Therefore, we aimed to investigate the association of circulating and mRNA expression in VAT of omentin-1 and pro-inflammatory (IL-1β, IL-6, TNF-α), and anti-inflammatory cytokines (IL-1RA, IL-10) along with inflammatory factors involved in the nuclear factor-κB (NF-κB) pathway (TLR2, TLR4, NF-κB, IKκB), in GDM compared to normal pregnant (NP) subjects. The secondary objective was to explore the correlation between omentin-1, inflammatory cytokines and clinical maternal characteristics.
Materials and methods
The cross-sectional study was approved by the Institutional Review Board of the Instituto Mexicano del Seguro Social (IMSS) in Mexico City (R-2018-785-026), and all participants gave written informed consent. Women who were scheduled for an elective Caesarean section at term (37–41 weeks of gestation) were recruited for participation in this study (indications for Caesarean section were breech presentation, previous Caesarean section, and/or when macrosomia was suspected by ultrasonography at 38 weeks of gestation) were consecutively recruited, attended in Hospital of Gynecology and Obstetrics 3, Medical Center La Raza, IMSS (Mexico City), and the Hospital of Gynecology and Obstetrics 221, IMSS (Toluca, State of Mexico). Women with pre-gestational diabetes or hypertension, and immunosuppressive, autoimmune, thyroid, renal, liver, infectious diseases or smoking and alcohol habits, as well as pregnancies complicated by fetal anomalies, were excluded from the study. This group of women has been previously analyzed for various other adipokines [21].
All women were screened for GDM at 24–28 weeks of gestation, and women with a negative screen were classified in the NP group. Women with GDM were diagnosed according to the International Association of Diabetes and Pregnancy Study Groups criteria (one or more abnormal glucose value during a 75 g-oral glucose tolerance test (OGTT), with fasting levels ≥ 5.1 mmol/L, 1 h ≥ 10 mmol/L or 2 h ≥ 8.5 mmol/L). treatment for GDM began with nutrition therapy (1600–1800 kcal/day, restricting carbohydrates to 35–40%), and moderate physical activity (30 min of moderate-intensity aerobic exercise at least 5 days a week), with assessments of glycemic control with fasting glucose and 2-h postprandial blood glucose at 2–4 week intervals. Women who did not achieve glycemic control with diet (fasting glucose levels > 5.27 mmol/L, and postprandial blood glucose values > 6.66 mmol/L at 2 h) began pharmacological therapy. Of the GDM cases, 33% (n = 38) were treated by diet and exercise only, and 14% (n = 16) received insulin, 41% (n = 48) metformin, or 12% (n = 14) a combination of both to reach glycemic goals.

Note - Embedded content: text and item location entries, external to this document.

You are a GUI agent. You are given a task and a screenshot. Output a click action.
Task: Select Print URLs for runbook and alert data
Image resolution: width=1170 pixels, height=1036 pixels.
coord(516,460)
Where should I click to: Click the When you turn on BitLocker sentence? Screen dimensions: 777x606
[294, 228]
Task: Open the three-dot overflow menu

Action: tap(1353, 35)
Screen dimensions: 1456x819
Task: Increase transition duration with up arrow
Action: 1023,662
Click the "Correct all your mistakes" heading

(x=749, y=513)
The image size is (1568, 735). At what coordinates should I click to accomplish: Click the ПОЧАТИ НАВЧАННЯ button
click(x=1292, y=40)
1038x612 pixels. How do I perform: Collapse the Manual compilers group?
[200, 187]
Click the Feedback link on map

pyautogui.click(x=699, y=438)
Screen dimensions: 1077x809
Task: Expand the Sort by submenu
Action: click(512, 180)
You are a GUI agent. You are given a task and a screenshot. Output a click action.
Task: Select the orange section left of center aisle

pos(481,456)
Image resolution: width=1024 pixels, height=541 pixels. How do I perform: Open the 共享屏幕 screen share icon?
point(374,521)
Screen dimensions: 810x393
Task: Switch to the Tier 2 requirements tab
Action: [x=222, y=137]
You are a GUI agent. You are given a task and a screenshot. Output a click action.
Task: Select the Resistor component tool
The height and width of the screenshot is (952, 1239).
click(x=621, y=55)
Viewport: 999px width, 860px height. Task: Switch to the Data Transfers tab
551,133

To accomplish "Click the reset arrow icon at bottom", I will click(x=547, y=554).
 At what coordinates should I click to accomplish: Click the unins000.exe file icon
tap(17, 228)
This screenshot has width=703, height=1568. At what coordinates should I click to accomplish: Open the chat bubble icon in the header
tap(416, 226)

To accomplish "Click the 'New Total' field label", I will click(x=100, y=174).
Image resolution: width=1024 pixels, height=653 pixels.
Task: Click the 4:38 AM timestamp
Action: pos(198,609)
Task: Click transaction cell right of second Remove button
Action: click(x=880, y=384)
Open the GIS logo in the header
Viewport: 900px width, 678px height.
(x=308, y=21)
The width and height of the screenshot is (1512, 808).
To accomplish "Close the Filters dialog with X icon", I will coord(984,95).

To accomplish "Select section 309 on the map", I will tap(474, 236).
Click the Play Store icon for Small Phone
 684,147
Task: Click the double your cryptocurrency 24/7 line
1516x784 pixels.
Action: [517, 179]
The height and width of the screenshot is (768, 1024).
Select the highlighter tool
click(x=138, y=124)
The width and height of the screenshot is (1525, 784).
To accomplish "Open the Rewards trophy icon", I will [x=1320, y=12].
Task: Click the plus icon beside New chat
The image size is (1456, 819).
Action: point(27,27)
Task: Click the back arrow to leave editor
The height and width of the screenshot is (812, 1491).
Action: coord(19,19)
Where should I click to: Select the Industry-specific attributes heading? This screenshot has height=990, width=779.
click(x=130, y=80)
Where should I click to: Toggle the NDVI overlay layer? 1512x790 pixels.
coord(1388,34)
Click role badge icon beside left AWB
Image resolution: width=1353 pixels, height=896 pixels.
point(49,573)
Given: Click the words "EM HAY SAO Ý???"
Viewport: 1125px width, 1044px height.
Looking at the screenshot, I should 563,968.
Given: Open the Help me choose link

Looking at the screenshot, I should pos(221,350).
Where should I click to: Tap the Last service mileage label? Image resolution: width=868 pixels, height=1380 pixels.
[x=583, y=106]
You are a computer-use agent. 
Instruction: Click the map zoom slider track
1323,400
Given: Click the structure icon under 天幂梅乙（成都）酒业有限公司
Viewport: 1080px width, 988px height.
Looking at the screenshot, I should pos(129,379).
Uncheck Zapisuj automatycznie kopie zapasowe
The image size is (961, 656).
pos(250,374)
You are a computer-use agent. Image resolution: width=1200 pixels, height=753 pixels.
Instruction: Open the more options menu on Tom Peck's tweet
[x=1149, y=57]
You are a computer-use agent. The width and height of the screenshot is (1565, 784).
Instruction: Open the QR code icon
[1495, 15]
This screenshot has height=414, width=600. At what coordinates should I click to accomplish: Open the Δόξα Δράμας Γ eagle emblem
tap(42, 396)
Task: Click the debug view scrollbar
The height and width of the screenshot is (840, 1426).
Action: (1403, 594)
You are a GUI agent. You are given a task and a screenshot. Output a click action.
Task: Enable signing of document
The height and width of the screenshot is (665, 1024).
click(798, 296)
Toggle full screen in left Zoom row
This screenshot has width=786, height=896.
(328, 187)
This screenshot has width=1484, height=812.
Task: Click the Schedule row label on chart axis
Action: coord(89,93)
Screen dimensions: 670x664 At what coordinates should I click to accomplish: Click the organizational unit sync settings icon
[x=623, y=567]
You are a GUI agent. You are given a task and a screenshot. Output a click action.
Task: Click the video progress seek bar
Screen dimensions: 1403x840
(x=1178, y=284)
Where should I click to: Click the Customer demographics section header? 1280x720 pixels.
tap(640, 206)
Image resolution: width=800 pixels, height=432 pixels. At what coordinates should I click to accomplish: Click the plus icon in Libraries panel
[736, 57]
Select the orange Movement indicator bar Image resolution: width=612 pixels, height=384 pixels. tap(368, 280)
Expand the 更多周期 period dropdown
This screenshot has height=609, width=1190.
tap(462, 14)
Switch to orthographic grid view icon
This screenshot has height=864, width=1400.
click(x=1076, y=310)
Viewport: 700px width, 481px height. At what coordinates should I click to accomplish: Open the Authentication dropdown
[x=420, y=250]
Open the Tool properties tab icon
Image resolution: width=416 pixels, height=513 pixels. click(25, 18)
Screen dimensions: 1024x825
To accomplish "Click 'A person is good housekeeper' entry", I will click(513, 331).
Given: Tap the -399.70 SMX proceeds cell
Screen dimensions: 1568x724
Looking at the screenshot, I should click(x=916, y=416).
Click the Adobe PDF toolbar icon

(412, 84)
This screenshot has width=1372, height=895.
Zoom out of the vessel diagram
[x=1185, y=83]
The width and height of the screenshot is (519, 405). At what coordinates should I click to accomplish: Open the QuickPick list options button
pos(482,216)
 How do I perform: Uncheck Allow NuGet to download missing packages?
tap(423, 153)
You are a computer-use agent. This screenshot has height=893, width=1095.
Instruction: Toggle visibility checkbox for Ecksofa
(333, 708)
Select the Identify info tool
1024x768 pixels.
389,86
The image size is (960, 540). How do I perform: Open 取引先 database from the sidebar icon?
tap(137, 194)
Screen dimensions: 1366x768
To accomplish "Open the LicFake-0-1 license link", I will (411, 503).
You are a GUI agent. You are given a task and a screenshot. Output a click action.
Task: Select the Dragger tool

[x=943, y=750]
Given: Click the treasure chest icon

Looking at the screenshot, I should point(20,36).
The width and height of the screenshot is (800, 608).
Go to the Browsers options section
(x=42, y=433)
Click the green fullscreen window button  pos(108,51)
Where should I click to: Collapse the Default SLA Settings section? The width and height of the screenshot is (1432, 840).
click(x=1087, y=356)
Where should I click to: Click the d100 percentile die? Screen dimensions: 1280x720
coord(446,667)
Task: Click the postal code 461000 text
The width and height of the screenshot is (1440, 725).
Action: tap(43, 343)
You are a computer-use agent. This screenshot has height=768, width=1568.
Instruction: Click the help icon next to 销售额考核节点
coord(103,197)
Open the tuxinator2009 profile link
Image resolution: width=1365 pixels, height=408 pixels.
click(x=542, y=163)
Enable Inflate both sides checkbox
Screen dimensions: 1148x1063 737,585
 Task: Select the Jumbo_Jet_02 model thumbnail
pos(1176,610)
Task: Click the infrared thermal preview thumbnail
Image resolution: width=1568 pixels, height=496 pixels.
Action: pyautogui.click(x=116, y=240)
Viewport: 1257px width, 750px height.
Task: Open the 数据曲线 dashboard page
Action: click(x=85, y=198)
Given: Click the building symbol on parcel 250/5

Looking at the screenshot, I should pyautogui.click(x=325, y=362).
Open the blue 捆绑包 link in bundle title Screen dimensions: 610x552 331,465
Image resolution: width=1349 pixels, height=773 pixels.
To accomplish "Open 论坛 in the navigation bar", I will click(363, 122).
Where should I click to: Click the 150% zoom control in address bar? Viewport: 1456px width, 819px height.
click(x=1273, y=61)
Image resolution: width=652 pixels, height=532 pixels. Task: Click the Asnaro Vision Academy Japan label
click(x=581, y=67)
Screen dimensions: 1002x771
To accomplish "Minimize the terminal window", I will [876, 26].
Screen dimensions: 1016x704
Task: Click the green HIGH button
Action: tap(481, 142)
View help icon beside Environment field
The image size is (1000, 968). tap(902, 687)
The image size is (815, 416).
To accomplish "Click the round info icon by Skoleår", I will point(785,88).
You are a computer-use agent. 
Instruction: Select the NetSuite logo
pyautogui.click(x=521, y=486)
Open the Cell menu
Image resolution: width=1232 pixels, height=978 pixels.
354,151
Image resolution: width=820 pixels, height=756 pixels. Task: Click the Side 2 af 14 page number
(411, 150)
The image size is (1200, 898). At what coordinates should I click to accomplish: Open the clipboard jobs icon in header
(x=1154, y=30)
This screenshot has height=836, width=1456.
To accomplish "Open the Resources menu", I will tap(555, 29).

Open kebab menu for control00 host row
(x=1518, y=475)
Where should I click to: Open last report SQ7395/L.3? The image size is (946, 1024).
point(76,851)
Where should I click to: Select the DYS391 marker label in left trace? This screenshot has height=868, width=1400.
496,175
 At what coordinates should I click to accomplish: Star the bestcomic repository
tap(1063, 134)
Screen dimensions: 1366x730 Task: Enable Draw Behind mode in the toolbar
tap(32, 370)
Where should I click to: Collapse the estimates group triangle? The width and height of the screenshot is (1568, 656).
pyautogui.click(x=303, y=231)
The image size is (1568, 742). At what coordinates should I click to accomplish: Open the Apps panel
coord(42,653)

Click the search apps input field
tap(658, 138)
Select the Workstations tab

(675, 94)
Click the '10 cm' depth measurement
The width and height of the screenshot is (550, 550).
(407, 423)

A baseline questionnaire included information about current and previous pregnancies from medical records, demographic characteristics such as maternal age, past history of GDM and family history of T2DM in a first-degree relative. Maternal pre-pregnancy body mass index (BMI) was calculated from self-reported pre-pregnancy weight and height measured during the first visit of gestation. BMI was calculated using the subject´s weight in kilograms divided by the square of her height in meters, and was recalculated at the time of delivery. Maternal gestational weight gain (GWG) was obtained by the difference between the last recorded pre-delivery weight reported pre-pregnancy weight.
Biochemical analysis
On the day programmed for cesarean section, maternal fasting blood samples for biochemical analysis were obtained by venipuncture, along with the samples for routine laboratory tests. The samples were allowed to clot for at least 30 min before 15 min of centrifugation at 1000 g. Serum aliquots were frozen at − 70 °C until assayed. Levels of glucose, total cholesterol, high-density lipoprotein (HDL) cholesterol and triglycerides were measured in fresh samples on an ARCHITECT Plus c4000 Clinical Chemistry Analyzer (Abbot Diagnostics, Abbott Park, IL, USA). Levels of low-density lipoprotein (LDL) cholesterol were estimated with the use of the Friedewald formula. Omentin-1 determination was performed with an enzyme-linked immunoassay kit from BioVendor R&D Products (Brno, Czech Republic). IL-1β, IL-6, TNF-α, IL-1RA, IL-10, and insulin were measured through multiplex immunoassay using Magpix technology (Milliplex Map, Billerica, MA, USA). The calculated inter-assay and intra-assay coefficients of variation were all < 10%. Insulin resistance was calculated using the homeostasis model assessment for insulin resistance (HOMA-IR) method, where HOMA-IR = fasting insulin concentration [μU/mL] × fasting glucose concentration [mmol/L]/22.5 [22].
VAT collection
Omental adipose tissue was obtained from 50 NP women matched with 50 GDM patients according to age. Tissue was obtained within ten minutes of delivery and was washed in water treated with diethylpyrocarbonate to remove any blood, and then dissected into fragments that were placed in TRIzol® Reagent (In-vitrogen™, Carlsbad, CA, USA) and stored at − 70 °C until RNA extraction.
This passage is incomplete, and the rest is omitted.